Am Fam Physician. 2008 May 15;77(10):1372.
Original Article: Dupuytren's Disease: Diagnosis and Treatment
Issue Date: July 1, 2007
Available at: http://www.aafp.org/afp/20070701/86.html
to the editor: In the article on Dupuytren's disease, Drs. Trojian and Chu describe a procedure for injecting lidocaine 2% (Xylocaine) followed by triamcinolone acetonide (Kenalog) for the treatment of early disease. The accompanying footnote (“Lidocaine will precipitate triamcinolone; therefore, do not mix the two agents.”) caught me by surprise as I have been mixing these two agents in the same syringe for soft tissue and joint injections for many years without incident.
A survey of 835 rheumatologists found that 65.9 percent of them (and 74.7 percent of rheumatologists who trained after 1985) combine lidocaine and steroids for injection.1 Textbooks describing soft tissue and joint injection technique also recommend combining lidocaine and a steroid in the same syringe.2,3 The package inserts from steroid suspensions caution against mixing the steroid with lidocaine to avoid physical incompatibilities. Flocculation may be seen in the syringe when the parabens in multi-dose bottles of lidocaine are mixed with steroids.4 Although it is theorized that this precipitation may increase the risk of post-infection flare, this has not been proven. Using preservative-free, single-use vials of lidocaine may avoid precipitation in the syringe, but whether this influences the rate of post-injection flare has not been studied.
There are several potential advantages to combining lidocaine and a steroid in a single injection. Diluting the steroid in lidocaine may reduce the pain of injection. It also allows the medication to be distributed to a wider area and may decrease the risk of local skin atrophy. The addition of lidocaine to a steroid injection can add diagnostic information as in cases where it is injected subacromially for rotator cuff tendonitis.
Although some concerns about the effect of steroid precipitation on the risk of post-injection flares argue against combining steroids and lidocaine for soft tissue and joint injections, there is no evidence to discourage this common and useful practice.
Author disclosure: Nothing to disclose.
REFERENCESshow all references
1. Centeno LM, Moore ME. Preferred intraarticular corticosteroids and associated practice: a survey of members of the American College of Rheumatology. Arthritis Care Res. 1994;7(3):151–155....
2. Wise C. Arthrocentesis and injection of joints and soft tissues. In: Harris ED, ed. Kelly's Textbook of Rheumatology. 7th ed. Philadelphia, Pa.: Saunders, 2005:692–699.
3. Kern DE. Shoulder and elbow pain. In: Barker LR, Burton JR, Zieve PD, eds. Principles of Ambulatory Medicine. 6th ed. Philadelphia, Pa.: Lippincott Williams & Wilkins, 2003:1027–1048.
4. Pfenninger JL. Joint and soft tissue aspiration and injection (arthrocentesis). In: Pfenninger JL, Fowler GC. Pfenninger and Fowler's Procedures for Primary Care. 2nd ed. St. Louis, Mo., 2003:1480–1481,2028,2033.
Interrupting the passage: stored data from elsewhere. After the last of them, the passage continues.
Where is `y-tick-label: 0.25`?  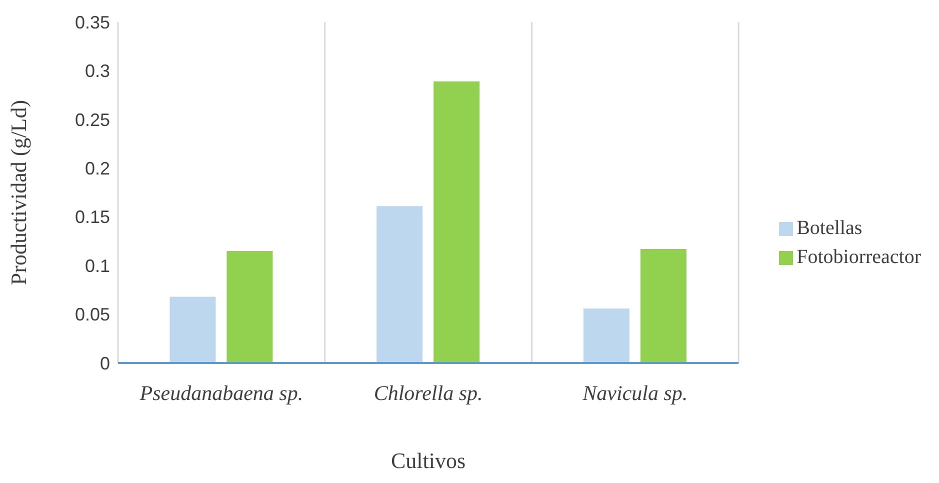
y-tick-label: 0.25 is located at coordinates (92, 120).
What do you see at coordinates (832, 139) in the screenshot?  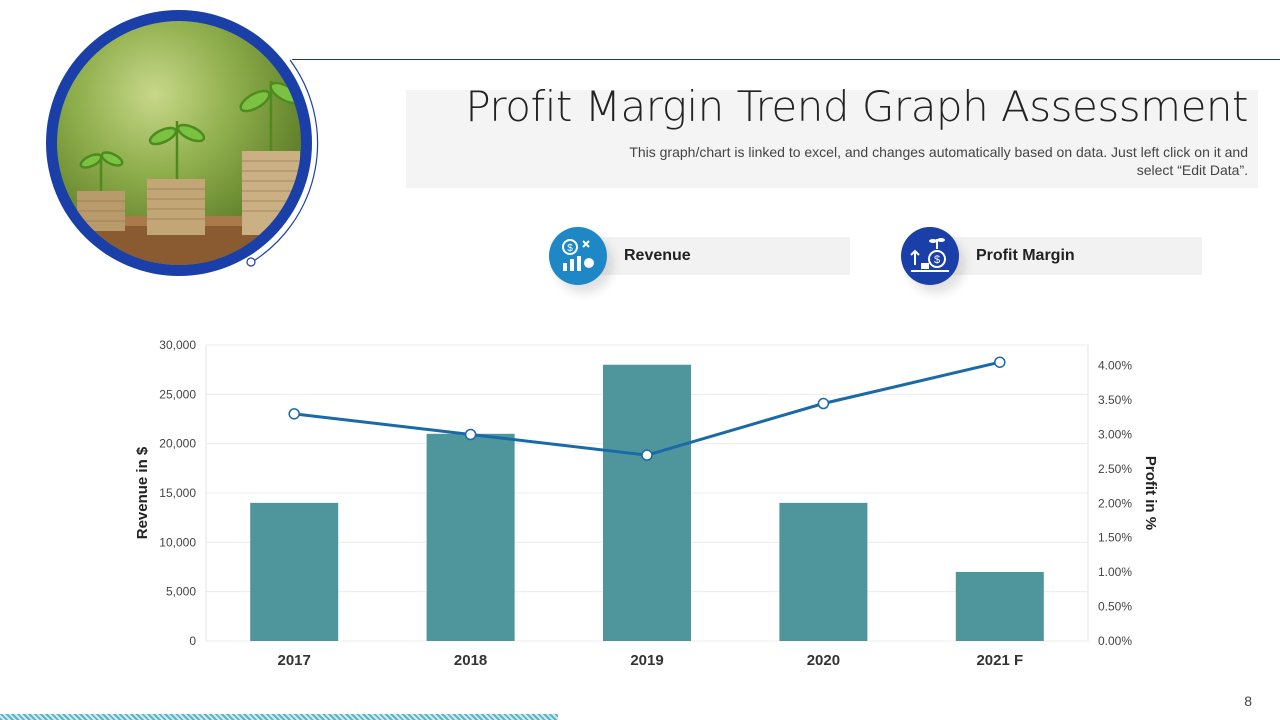 I see `title-background` at bounding box center [832, 139].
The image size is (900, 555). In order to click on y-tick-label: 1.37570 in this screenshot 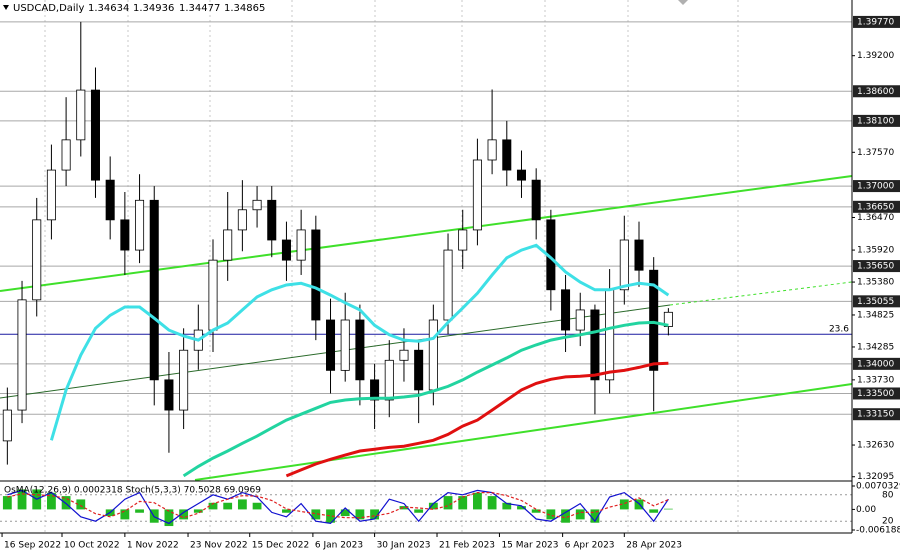, I will do `click(876, 153)`.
editor's note: Dr. Schechtman is correct. The comment about not combining lidocaine and triamcinolone in the same syringe was added to the article during editing, based on unreferenced advice to this effect in an article on injecting the nodules of Dupuytren's disease.1 Further investigation after receiving Dr. Schectman's letter leads us to conclude that this advice is unwarranted, and is indeed counter to the practice and experience of many of us. We apologize to Drs. Trojian and Chu for any embarrassment we may have caused. The footnote has been deleted from the online version of this article.
JAY SIWEK, MD, Editor
1. Ketchum LD, Donahue TK. The injection of nodules of Dupuytren's disease with triamcinolone acetonide. J Hand Surg [Am]. 2000;25(6):1157–1162.